Сестры Сумского — его неотлучные телохранители — молчаливо следовали за нами, дородные, в просторных домотканых сарафанах.
Рябь облаков усыпала небосвод, жаворонки с писком, который я никогда не находил чарующим, а скорее раздражающим, взвивались над полем, и я заметил, что Сумский, насупясь в белой панаме, постукивая палкой по иссохшей черепице дорожной глины, бросал косой взгляд на птиц, что–то бормоча.
— Беспечные создания, — донеслось до моих ушей.
— Эти птахи выглядят счастливыми.
— Счастье разрушительно, от него веет смертельным холодом, потому не стоит завидовать тем, кто выглядит счастливыми.
— Вы отрицаете жизненный идеал?
— Не торопись судить меня, — отрезал старый хирург. — Можете ли вы допустить, что идеал жизни не в достижении счастья?
— Тогда в чем? — быстро спросил я.
Сумский безнадежно усмехнулся, как бы давая понять, что сокровенные слова, которые произнесут его уста, останутся для меня незначащими:
— Всякий идеал в единении.
— Туманное определение, — пробормотал я саркастически.
— Идущему верной дорогой оно многое скажет.
— И все же я не принимаю ваш ответ, Петр Валерьянович.
— Больной может принимать или не принимать снадобье, как ему угодно, но лишь одно оно спасительно для него.
Местность окрест помалу менялась. С выжженного солнцем жнивья на холме мы спускались в низину, где буйно разрослись можжевельник и лещина. За щебнистым склоном простиралась поляна с неширокой улицей промеж бревенчатых пятистенков. В конце улицы кренились два вяза с вороньими гнездами в гуще крон.
Сумский толкнул калитку, приглашая жестом во двор:
— Тишина — это монаршая милость, дарованная нам. Наслаждайтесь, упивайтесь ею взахлеб, голубчик.
И как только он это произнес, звук ли его голоса или скрип калитки всполошил воронье на вязах. С суматошным карканьем черные уродливые птицы сорвались с ветвей, заполонили пространство над крышами.
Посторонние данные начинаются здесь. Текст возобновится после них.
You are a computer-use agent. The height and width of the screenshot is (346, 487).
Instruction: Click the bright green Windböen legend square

Сестры переоделись и отправились в огород, а Сумский пригласил меня в обитую крашеными досками комнату с непритязательной мебелью и закопченным камином. Я уселся в глубокое кресло, покрытое изъеденным молью бархатом. Я принял предложение посетить дачу Сумского так же бездумно и безотчетно, как совершал все остальное. Не приходилось гадать, ищет ли старик сближения или же ему нужен попросту собутыльник. В сумраке комнаты бабочка билась о стекло.
— Темно и грустно на душе, — произнес Сумский. — В мои годы начинаешь замечать, что именно старость приближает к ирреальности. Все так называемые юношеские грезы ничего не стоят в сравнении с тем непередаваемым ощущением скорого выхода из этого мира или, точнее сказать, вхождения в нечто. Старость вселяет в меня не ужас перед человеческой бренностью, а радость предчувствия избавления от нее.
Я пожал плечами:
— Молодость, старость… Что, собственно, меняют эти понятия, если не принимать в расчет, что у одного времени чуть больше, чем у другого. По сути, будущего ни у кого нет.
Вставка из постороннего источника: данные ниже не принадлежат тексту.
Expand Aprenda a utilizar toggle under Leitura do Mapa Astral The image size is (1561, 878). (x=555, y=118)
— Извольте обратить внимание — всякий раз на протяжении нашей беседы мы разговариваем как одно лицо, мы как бы едины в направлении мысли, и даже противоречия, сомнения исходят словно бы из общего нашего стержня, неожиданно повестил хирург.
— Не вполне понял вас.
— Увы, я не трибун, не краснобай, не сочинитель! Соображения свои излагаю без прикрас и недосказываю то, что нахожу как бы на ощупь, в потемках сознания. Говоря «мы», я не подразумеваю нас с вами, сидящих здесь, — взамен нашего примера можно назвать любой другой.
— Что ничего не меняет.
— Совершенно верно, — согласился Сумский. — Однако дозвольте мне возвратиться к одному загадочному обстоятельству, о котором уже мимоходом упоминалось и которое вызывало на вашем лице саркастическую гримасу.
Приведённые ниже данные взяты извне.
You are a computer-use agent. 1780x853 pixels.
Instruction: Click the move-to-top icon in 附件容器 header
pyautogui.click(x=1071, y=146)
Я глянул на собеседника с любопытством.
— Вы, милейший Павел Дмитриевич, верно заметили, что люди исчезают повсюду — в чем состоит удручающей трюизм бытия, — но особенность нашего, скажем откровенно, чудного захолустного города даже не в том, что пропадают невесть куда калеки, нищенки и прочий мерзкий люд, а в том, что исчезают они за редким исключением совершенно безвестно — как пятаки в воде, глубокомысленно заключил Сумский.
— Разве человек не может исчезнуть бесследно?
— Один, два могут, но случаи эти стали так множиться, что вызвали растерянность полиции.
— Помилуйте, Петр Валерьянович, наша–то с вами какая забота?! воскликнул я недоумевая.